Ledo engano pensar que o sistema “scoring” se presta a dar segurança às relações comerciais, sejam elas de caráter consumerista ou não.

Em realidade, não somente descumprem uma série de previsões legais, constitucionais e infra-constitucionais, como expõem os consumidores, apanhados por essa “caixa de surpresas”, a registros que podem se estender a vários outros países.

      Os tribunais do país estão repletos de ações de consumidores contra órgãos de restrição de crédito, devido à manutenção de bancos de dados, sem a ciência daqueles aos quais as informações dizem respeito.

Negócio, sem dúvida, lucrativo, porque sem nada pagarem, recebem dos mais variados setores da indústria e do comércio, e, também, dos bancos, seus associados, informações sobre a vida comercial dos consumidores que são guardadas, por tempo ilimitado, em seus computadores; e, mediante pagamento, até daqueles sobre os quais as Informações dizem respeito, elas são fornecidas; em extensão que irá variar, conforme se tratar de pedido de informações feito por pessoa jurídica ou física e do valor que for pago, que poderá ser maior ou menor, conforme a “curiosidade” ou a necessidade do solicitante.

Oportuno mencionar que, após pensarmos a respeito dessa atividade, concluímos que ela é nociva tanto quando estabelece baixos percentuais de desempenho comercial como quando os estabelece em percentuais mais altos. Se forem baixos, a pessoa física ou jurídica (consumidora ou não), sem saber o motivo, poderá ter o seu acesso ao crédito negado ou dificultado, pelo comércio, pela indústria ou pelos bancos; mas, se forem altos, fruto das rendas que são informadas  por presunção desses órgãos, segundo critérios “matemáticos” que eles alegam adotar e que enviam aos seus clientes, através de computador; poderá fazer com que na compra a crédito ou no negócio bancário, a pessoa (jurídica ou física) tenha de assumir valores ou taxas de juros que poderão vir a ser majorados, face ao valor da renda bruta que for informada por eles.

As dezenas de ações que atacam essa acintosa ilegalidade, sustentam que esse “negócio” fere disposições do Artigo 43, caput e §2º, do CODECON; já que esses órgãos mantêm dados sem o prévio consentimento esclarecido daquele ao qual as informações se referem.

Ainda, fere os preceitos do §1º, desse mesmo Artigo 43, por serem dados originados de cálculos que não se mostram objetivos, claros, e, até mesmo verdadeiros, visto que partem de estimativas e presunções, como consta das informações que eram fornecidas pelas CDL´s dos municípios e por empresas que se dedicam a essa atividade.

Além do mais, por serem bancos de dados criados e mantidos sem anterior aquiescência (ou, ao menos, ciência) das pessoas físicas e jurídicas[1], não lhes permitem exigir a imediata correção das inexatidões que foram inseridas nessas coletâneas de informações individuais; fato que agride, também, as disposições do Artigo 5º, inc. LV, da Constituição Federal.

___

CONJUNTO DE TAREFAS »
(a) O texto sobre o sistema scoring confirma cada uma destas afirmações? Responda sim ou não e cite as palavras decisivas do texto. (i) Os órgãos de restrição de crédito recebem as informações sobre os consumidores sem pagar por elas. (ii) As informações ficam guardadas nos computadores desses órgãos por prazo limitado. (iii) As ações contra essa atividade sustentam que ela fere disposições do Artigo 43 do CODECON.
(b) Extraia do texto sobre o sistema scoring o trecho entre “Negócio, sem dúvida, lucrativo, porque” e “necessidade do solicitante.”, inclusive.

[Registros de localização de palavras e elementos]
___

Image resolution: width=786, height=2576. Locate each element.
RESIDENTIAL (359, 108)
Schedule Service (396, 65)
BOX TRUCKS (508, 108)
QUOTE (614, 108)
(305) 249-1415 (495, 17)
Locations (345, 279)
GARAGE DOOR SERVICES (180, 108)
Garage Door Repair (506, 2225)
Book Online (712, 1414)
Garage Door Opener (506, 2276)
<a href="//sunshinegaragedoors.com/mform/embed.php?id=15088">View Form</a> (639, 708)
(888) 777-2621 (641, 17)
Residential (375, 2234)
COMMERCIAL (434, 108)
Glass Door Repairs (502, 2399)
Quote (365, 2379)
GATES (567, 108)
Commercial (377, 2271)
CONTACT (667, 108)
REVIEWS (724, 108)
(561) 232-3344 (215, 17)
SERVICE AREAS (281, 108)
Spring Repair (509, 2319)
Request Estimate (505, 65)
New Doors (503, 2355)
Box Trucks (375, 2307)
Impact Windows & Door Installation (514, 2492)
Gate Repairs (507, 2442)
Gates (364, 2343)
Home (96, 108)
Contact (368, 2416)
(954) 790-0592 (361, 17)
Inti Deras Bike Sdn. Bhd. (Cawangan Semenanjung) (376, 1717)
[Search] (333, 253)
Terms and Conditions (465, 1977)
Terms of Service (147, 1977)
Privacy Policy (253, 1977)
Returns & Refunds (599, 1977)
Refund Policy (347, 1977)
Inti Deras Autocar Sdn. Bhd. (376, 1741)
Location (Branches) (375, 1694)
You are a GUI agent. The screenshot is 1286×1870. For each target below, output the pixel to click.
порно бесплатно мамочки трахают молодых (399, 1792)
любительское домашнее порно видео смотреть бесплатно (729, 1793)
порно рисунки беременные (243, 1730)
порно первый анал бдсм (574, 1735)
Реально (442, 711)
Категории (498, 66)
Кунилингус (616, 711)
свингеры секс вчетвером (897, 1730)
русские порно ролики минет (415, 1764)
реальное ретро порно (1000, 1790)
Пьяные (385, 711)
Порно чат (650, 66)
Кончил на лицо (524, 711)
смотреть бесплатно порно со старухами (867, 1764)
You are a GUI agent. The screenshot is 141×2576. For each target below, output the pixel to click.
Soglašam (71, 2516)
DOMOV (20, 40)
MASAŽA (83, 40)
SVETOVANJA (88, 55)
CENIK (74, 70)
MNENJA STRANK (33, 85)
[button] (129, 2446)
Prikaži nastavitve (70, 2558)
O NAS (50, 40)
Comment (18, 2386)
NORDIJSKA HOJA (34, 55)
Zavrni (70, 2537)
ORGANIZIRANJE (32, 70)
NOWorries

___

RESPOSTAS POR TAREFA »
(a)
(i) Sim: “sem nada pagarem, recebem dos mais variados setores da indústria e do comércio”.
(ii) Não: “são guardadas, por tempo ilimitado, em seus computadores”.
(iii) Sim: “esse “negócio” fere disposições do Artigo 43, caput e §2º, do CODECON”.

(b)
Negócio, sem dúvida, lucrativo, porque sem nada pagarem, recebem dos mais variados setores da indústria e do comércio, e, também, dos bancos, seus associados, informações sobre a vida comercial dos consumidores que são guardadas, por tempo ilimitado, em seus computadores; e, mediante pagamento, até daqueles sobre os quais as Informações dizem respeito, elas são fornecidas; em extensão que irá variar, conforme se tratar de pedido de informações feito por pessoa jurídica ou física e do valor que for pago, que poderá ser maior ou menor, conforme a “curiosidade” ou a necessidade do solicitante.